I run 4133 RAM. At 3666. That was as fast as I could get it to go and be stable. However, whilst that doesn't sound so impressive my timings are 15, and I am yet to push onto 14.

The art with 3000 Ryzen is not the overall brute speed but how tight you can get the timings. In benchmarks it makes a difference, right down to 15. Then I noticed not much was happening (from the 16 I used before) so I left it be. What did make me happy was that when I added a second kit the same I was able to maintain both the clocks and timings.

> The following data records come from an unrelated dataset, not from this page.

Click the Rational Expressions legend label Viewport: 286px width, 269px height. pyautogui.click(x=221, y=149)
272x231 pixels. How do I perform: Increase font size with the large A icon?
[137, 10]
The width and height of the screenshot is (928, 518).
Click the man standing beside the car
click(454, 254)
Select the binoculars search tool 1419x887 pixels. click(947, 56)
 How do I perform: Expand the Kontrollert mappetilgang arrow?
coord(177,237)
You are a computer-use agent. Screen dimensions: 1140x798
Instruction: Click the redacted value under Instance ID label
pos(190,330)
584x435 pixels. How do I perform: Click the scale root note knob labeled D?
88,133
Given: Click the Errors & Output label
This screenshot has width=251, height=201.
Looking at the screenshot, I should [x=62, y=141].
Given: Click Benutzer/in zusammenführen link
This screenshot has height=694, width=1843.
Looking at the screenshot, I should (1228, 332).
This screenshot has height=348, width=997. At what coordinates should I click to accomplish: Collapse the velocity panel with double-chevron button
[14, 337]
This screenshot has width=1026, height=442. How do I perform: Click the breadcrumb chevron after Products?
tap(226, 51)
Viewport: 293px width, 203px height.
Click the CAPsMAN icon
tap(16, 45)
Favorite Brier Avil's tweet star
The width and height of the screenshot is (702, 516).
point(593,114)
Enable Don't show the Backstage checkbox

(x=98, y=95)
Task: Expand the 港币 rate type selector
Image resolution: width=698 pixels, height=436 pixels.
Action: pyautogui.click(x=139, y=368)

Water cooling the RAM is a total waste of time dude. Always has been, always will be.

Start at 3666 with your timings at 19, then run AIDA 64 memory bench. Then lower the timings and test again.

Also remember that the higher you run the FCLK the more you run the risk of damaging the CPU.
 
Oh that's a very interesting tip - thank you very much! I didn't think that memory speed/rank could destabilize the fclk. This gives me a new angle to think from tinker with - I'll let you know how it goes :)


Also, I didn't know that high fclk could degrade the cpu on its own, I thought it was just iod voltage that would do that.
 
From what I have seen on media 3733 was the fastest I have ever seen any one get the RAM speed on R 3000. And usually it just isn't worth it, given that it's the timings that really matter.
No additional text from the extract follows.